How to create a customer focused mobile app
Last year, I launched with a friend Japan Direct, an itinerary app for Japan travellers. Even if the first version came up quite quickly, I kept iterate but always staying focus on customer feedback first. Almost a year later, it’s good time for synthesis, see what worked and how we created a customer focused app.
Make it work 🛠
When we started as a side project, we separated the work between platforms, I would focus on iOS only for time. In the first iteration, I really wanted to have a simple design but with an optimised UX. I didn’t care about hundreds options, I just wanted users to find best train route in Japan from point to A to B.
Make feedbacks easy 📬
As a mobile user, if there are too many steps to get help, I would probably drop the product. So I assumed my users would do to. That’s why one of the first button was to contact support, aka myself, directly to my personal email address.
This supposed to be almost always available, and since it was rolled out international, I did reply to email in the middle of the night to help people find their way around in many languages.
It wasn’t much about a bug in the app, but sometimes about something unclear: an email to find a station nearby or a journey to a specific hotel. I didn’t care if it was related to the app itself, I often Googled and share the answer with them. It was the best way to collect feedbacks and frustrations.
Make it work (again) 🧰
Let’s be honest here, your app can’t be 100% right from day one. But that was my point, build and iterate fast based on users’ feedback.
This part can be tricky, the bigger the structure, the more process you need, which can take time between releases. But as I was alone on a one feature app, I could fix and resubmit within a day.
That’s also where I created some of my first conversions: turning unhappy feedback into some very supportive one.
Deliver solution, not feature 🎯
At first, I had a list of features I wanted to add to the app, like a list of favourite route, create advanced search or sort per price. It all sounded must have but until I got any feedbacks saying otherwise, I wouldn’t ship it.
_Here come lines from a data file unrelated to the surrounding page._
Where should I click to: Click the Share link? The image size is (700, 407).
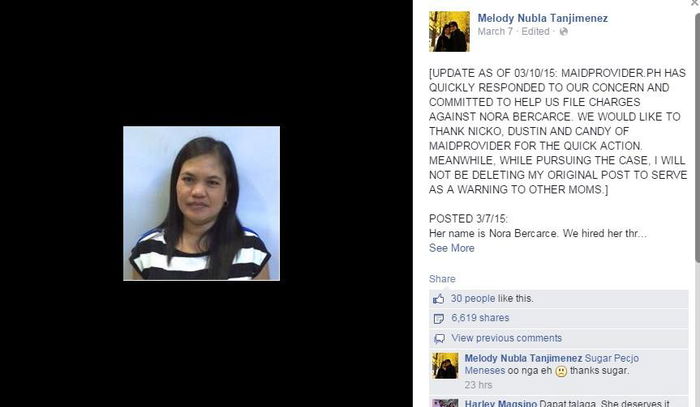[442, 279]
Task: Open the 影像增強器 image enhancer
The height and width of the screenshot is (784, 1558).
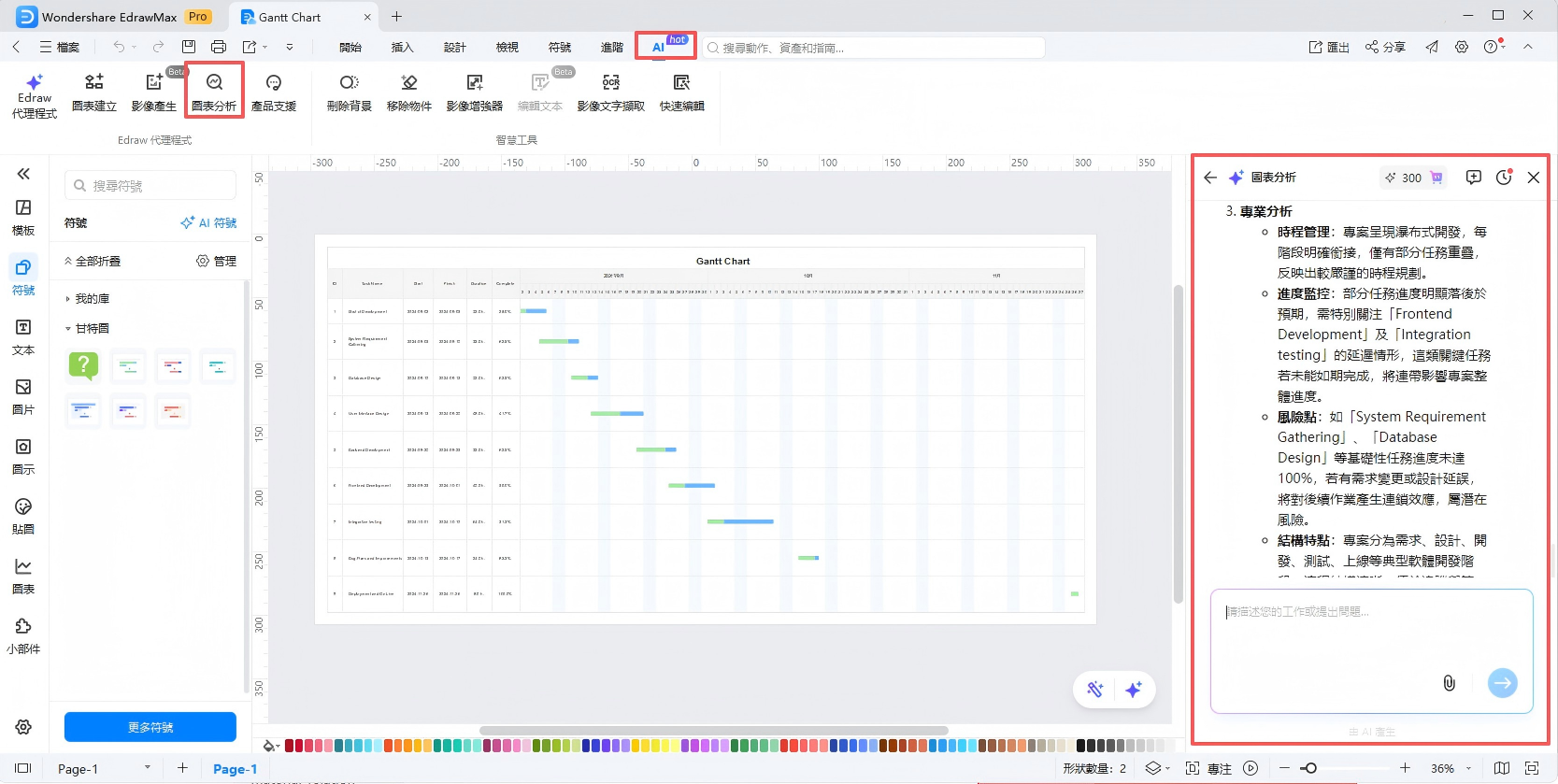Action: 474,91
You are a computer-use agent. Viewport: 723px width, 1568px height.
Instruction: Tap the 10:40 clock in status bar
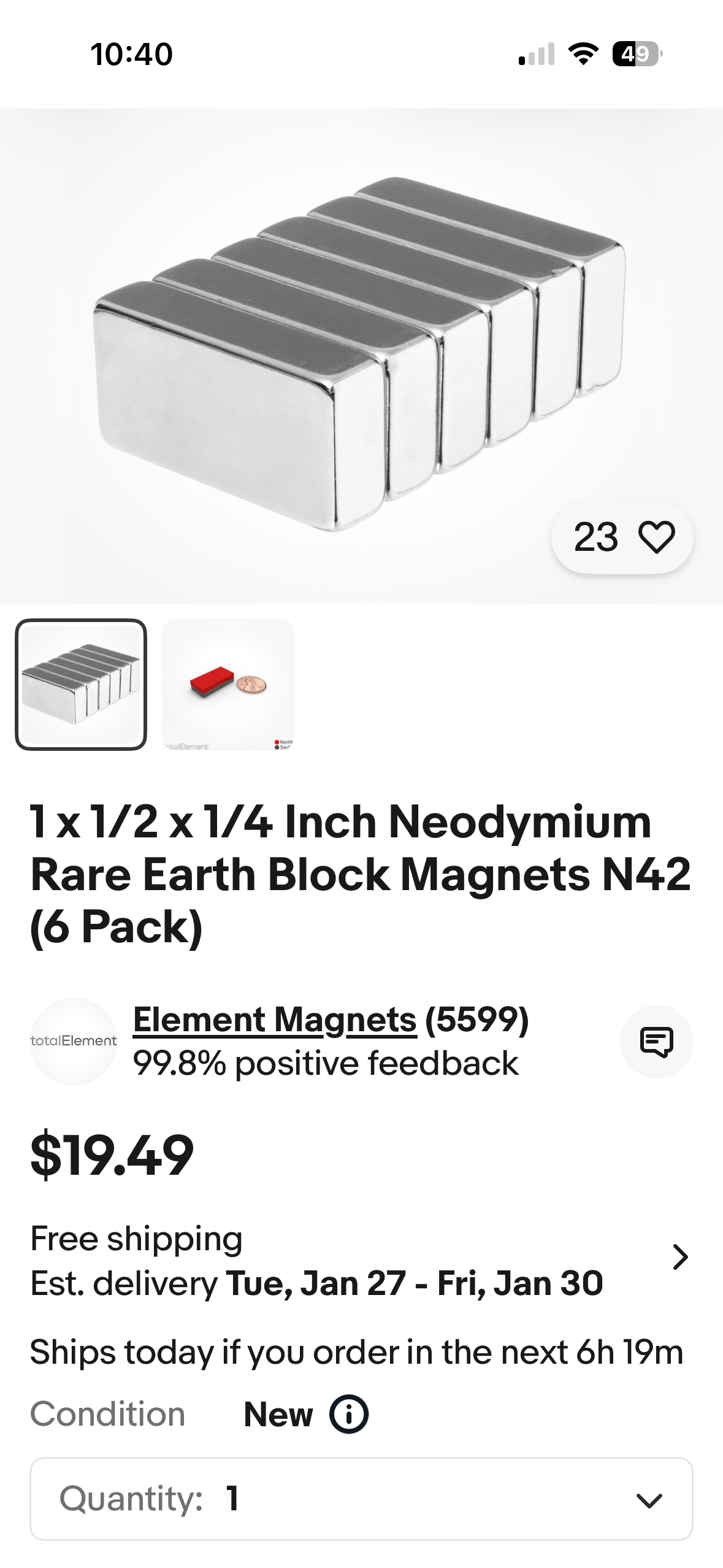pyautogui.click(x=132, y=54)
So I kept developed feature unreleased: I wasn’t sure I needed to add a solution to a problem nobody seems to have yet. Then comes reviews and requests, and I was able to ship and stay responsive to users feedback.
Iterate until growth 🚀
You know you’re doing great when emails you receive are pure love. That was time for me to try to grow and experiment what I learn from growth marketing. I went from building a clean website japandirect.co to redesign App Store screenshots to make the app more attractive.
Following this philosophy all along my journey helped me defined what I wanted to build. With no filter between users and myself, I had to stay focus on building the right product, a simple but useful service that people trust like this user.
“Thank you for doing this app… I guess, this is all I have to say. Amazing work.”
And that’s all what I wanted.
Today, Japan Direct on iOS is over 30 000 downloads and growing, with a solid 4.7 stars rating based on more than 2300 ratings.